» Problema: Copie fielmente cada linha de todos os registros abaixo, sem incluir as imagens na resposta.

» Material de entrada:
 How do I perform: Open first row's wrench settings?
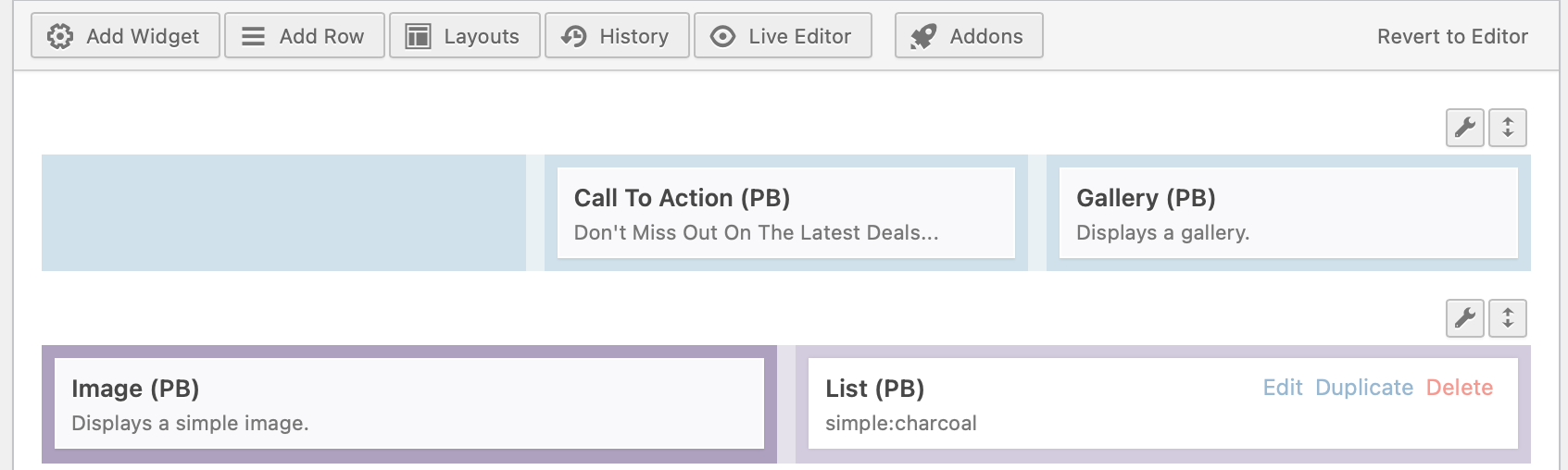point(1465,128)
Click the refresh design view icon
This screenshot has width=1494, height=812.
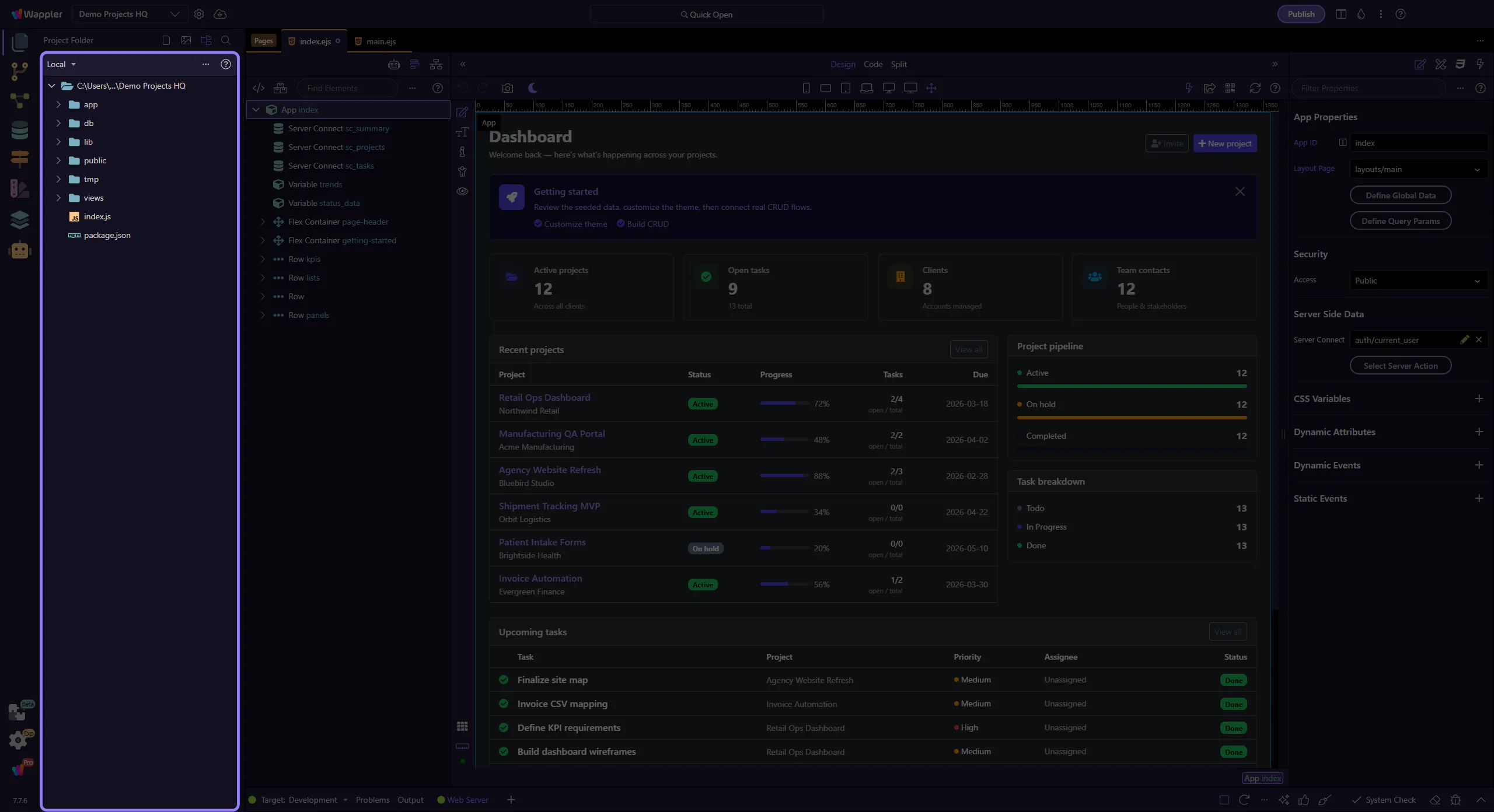click(1255, 88)
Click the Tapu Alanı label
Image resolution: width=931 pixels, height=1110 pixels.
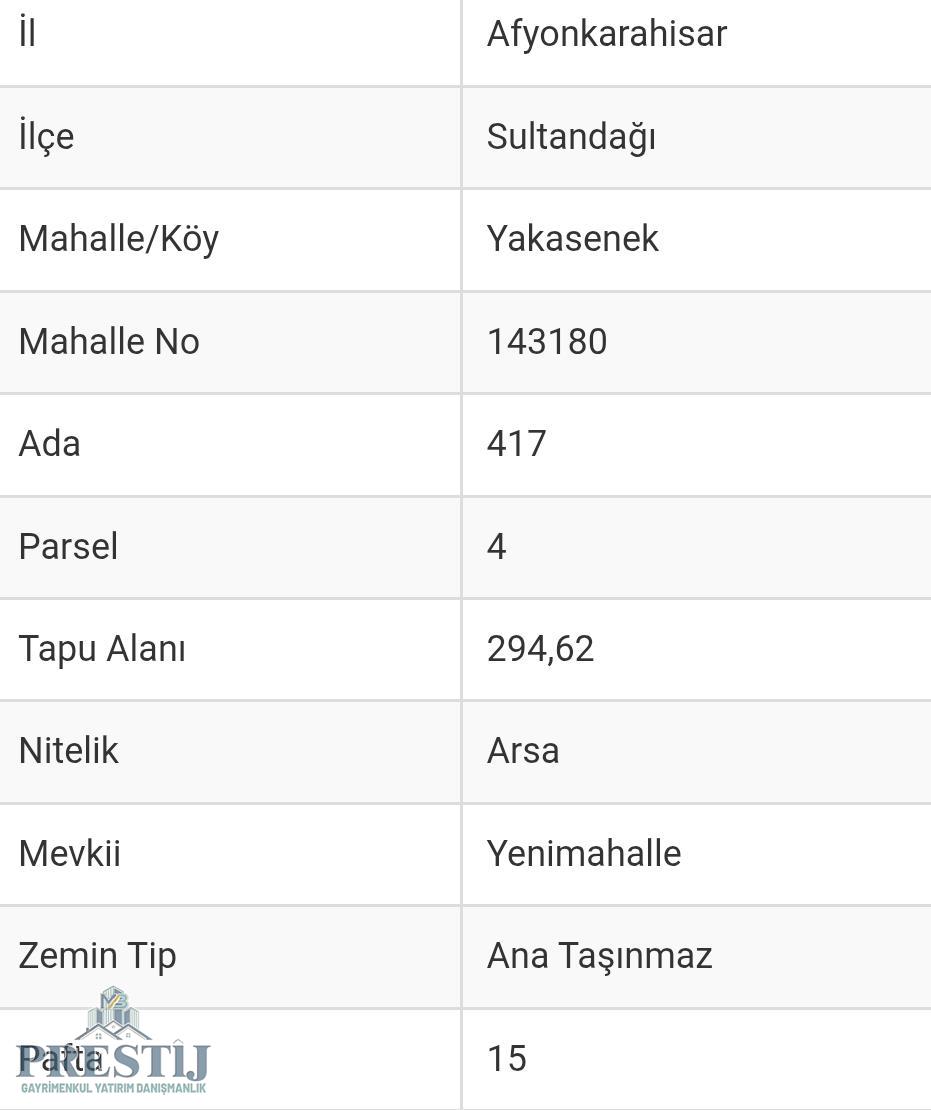click(x=102, y=649)
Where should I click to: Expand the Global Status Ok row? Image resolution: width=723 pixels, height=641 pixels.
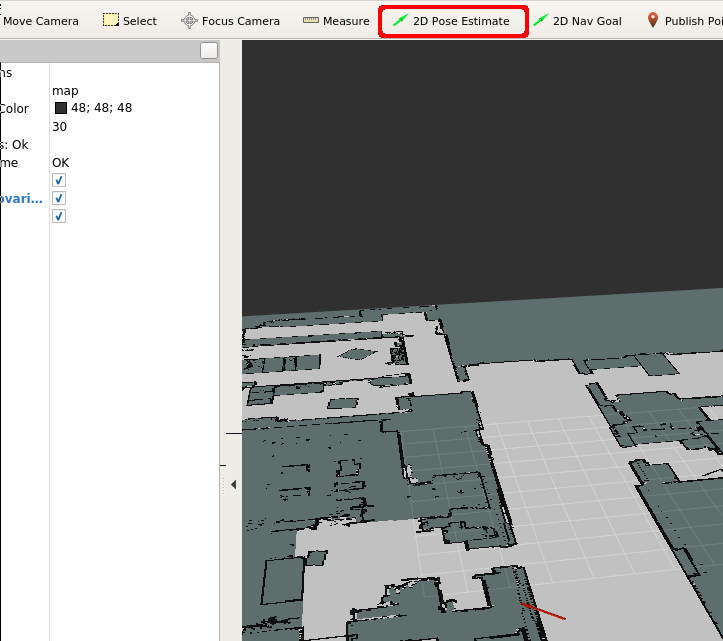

» Solução da tarefa:
 How do I perform: Open first row's wrench settings?
point(1465,128)
Click the refresh design view icon
This screenshot has width=1494, height=812.
click(1255, 88)
Click the Tapu Alanı label
Image resolution: width=931 pixels, height=1110 pixels.
click(x=102, y=649)
Where should I click to: Expand the Global Status Ok row? Image resolution: width=723 pixels, height=641 pixels.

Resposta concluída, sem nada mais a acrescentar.